▶ _Try it_: Decide whether each statement agrees with the pregnancy post below. Answer yes or no for (a), (b), and (c), and quote the words from the post that decide it. (a) The writer spent three years planning this pregnancy and birth. (b) The writer has stopped believing in positive thinking about one's body and birth. (c) Other moms offered the writer more empathy than judgement.

For the past 3 years, I have been planning this pregnancy and birth. I have been studying and learning everything I can to achieve a natural, peaceful, blissful, comfortable 9 months of growth and preparation before achieving a natural, peaceful, blissful, and comfortable birth. I had no intentions of suffering through this pregnancy. I 10,000% believed I had learned how to remedy every pregnancy discomfort with an array of natural options to keep myself and my baby healthy. I had no doubt in my mind I would sail through a beautiful pregnancy without the aid of medication. I knew better this time, so I would do better. (Is anyone else going to be surprised to see my riderless high horse in the next paragraph?)
This week shocked me into reality. It hurt. It completely took me by surprise. It absolutely humbled me. I realized immediately how arrogant I sounded. I knew if I was listening to myself ramble about how I just hadn't planned to be sick this time, I would think I was crazy. But I wasn't. I had just convinced myself that I had more control than I actually did. I teach and believe in positive thinking. I believe you should prepare yourself and think positively about your body and your birth. I still believe that. Unfortunately, in this case, I had almost completely removed myself from my reality. I was sick. Nothing I was trying was working, and I wasn't getting any better. I faced more judgement than empathy when talking to other moms in both the natural and mainstream camps. I realized how frustrating it can be to have unsolicited advice pour in with the complete absence of empathy. I recognized that I have been guilty of the same thing multiple times, and that even with the best of intentions, it's still 100% obnoxious. If this has taught me nothing else, it is that each situation is unique, and every mother needs support and empathy more than she will ever need your expertise, advice, or judgement. I am hopeful it will make me a better friend and teacher, and a more compassionate human overall.

▶ _Study material_:
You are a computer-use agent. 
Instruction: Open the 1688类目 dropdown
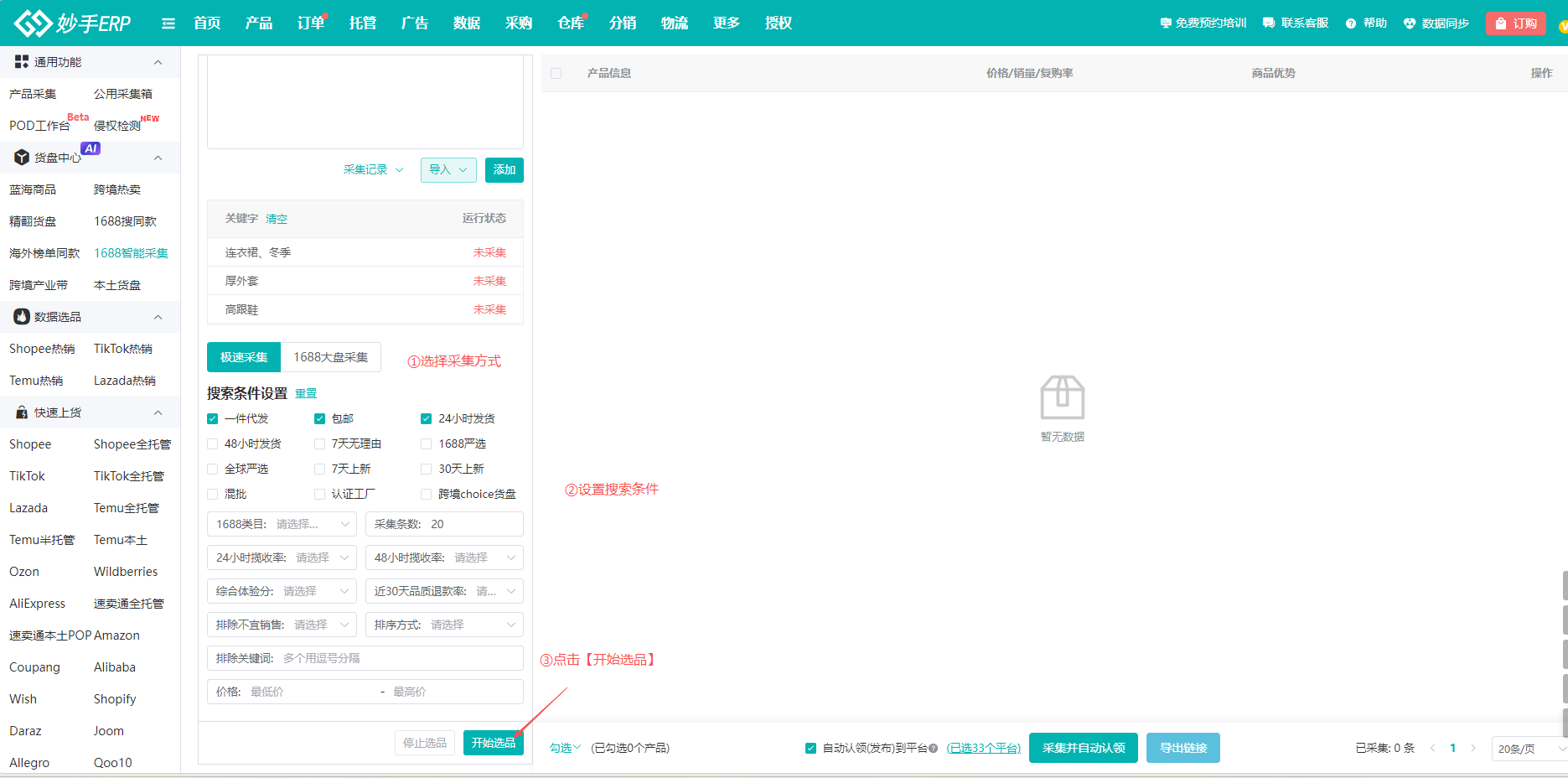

--

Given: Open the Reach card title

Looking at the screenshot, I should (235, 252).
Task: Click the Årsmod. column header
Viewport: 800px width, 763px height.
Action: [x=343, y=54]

---

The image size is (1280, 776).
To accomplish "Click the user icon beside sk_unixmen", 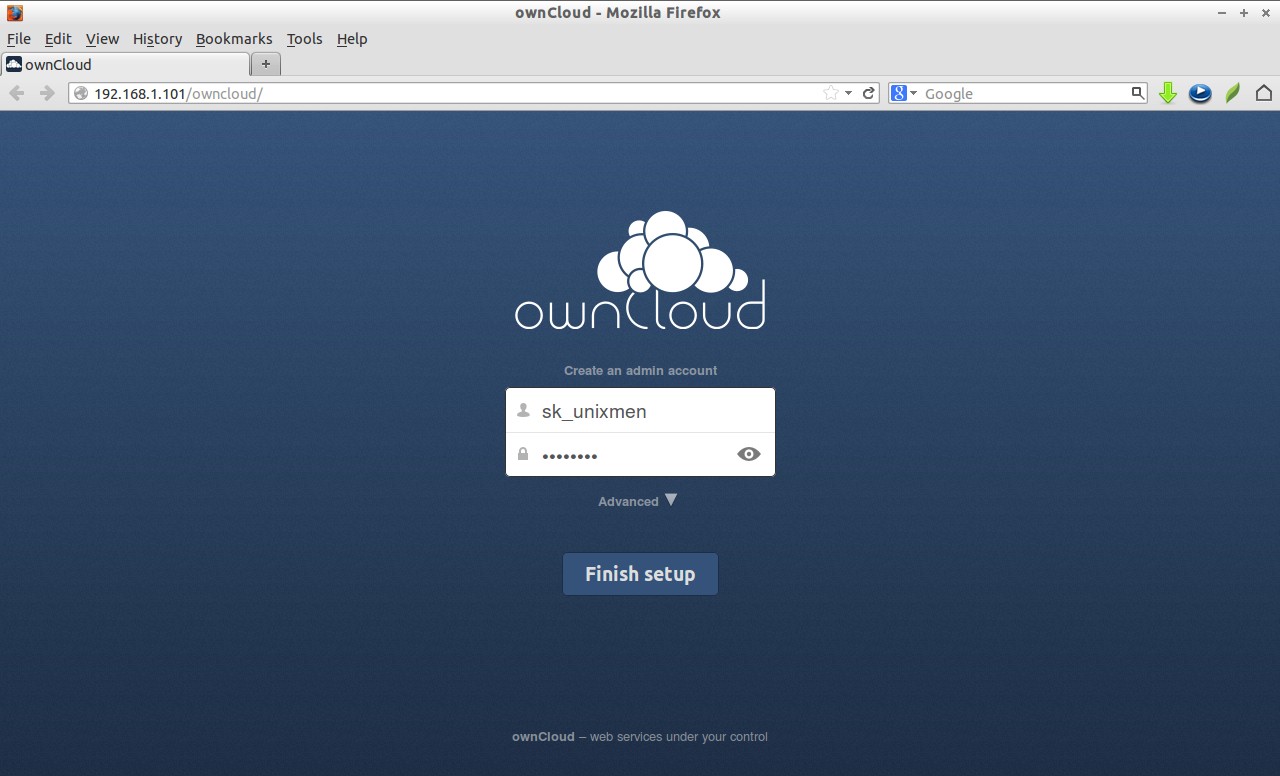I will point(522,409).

▶ _Solution to this exercise_:
(a) Yes: "For the past 3 years, I have been planning this pregnancy and birth."
(b) No: "I still believe that."
(c) No: "I faced more judgement than empathy when talking to other moms in both the natural and mainstream camps."